Andalusian Gazpacho

This recipe is from Sara Ansari, a Manhattan-based & Paris-trained pastry chef.  She brought this very special recipe back from her travels through Spain almost 15 years ago.  It is an easy, no cook way to take full advantage of peak tomato season and the perfect dish for a hot summer day.  

  • Serves: 6
  • Cook Time: 30 minutes
  • Prep Time: 15 minutes
  • Ready-in: 15 minutes
  • 2 pound Tomatoes (de-stemmed, chopped)
  • 1.5 pound Bell Peppers (de-seeded, chopped)

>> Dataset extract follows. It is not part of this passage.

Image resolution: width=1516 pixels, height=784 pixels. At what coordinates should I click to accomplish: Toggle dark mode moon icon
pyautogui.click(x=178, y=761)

  • 1 Red onion (small dice)
  • 3 cloves Garlic (sliced)
  • 1 pound Cucumber (peeled, chopped)
  • A handful Optional: Cherry tomatoes (sliced)

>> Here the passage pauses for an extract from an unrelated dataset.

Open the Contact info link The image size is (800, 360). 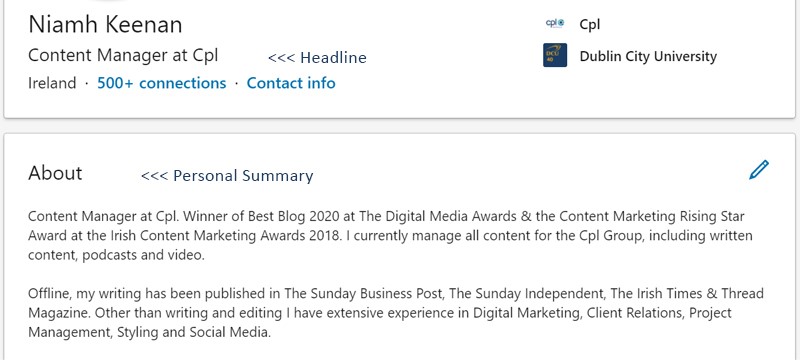[x=291, y=83]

  • A few sprigs Optional: Microgreens
  • 6 tablespoon Olive oil
  • 6 tablespoon White wine vinegar
  1. Put all ingredients in a powerful blender and puree until smooth.
  2. Add salt & pepper to taste.
  3. Chill completely (recommended for a few hours).
  4. Garnish with chopped cherry tomatoes, a few microgreens, and a drizzle of olive oil.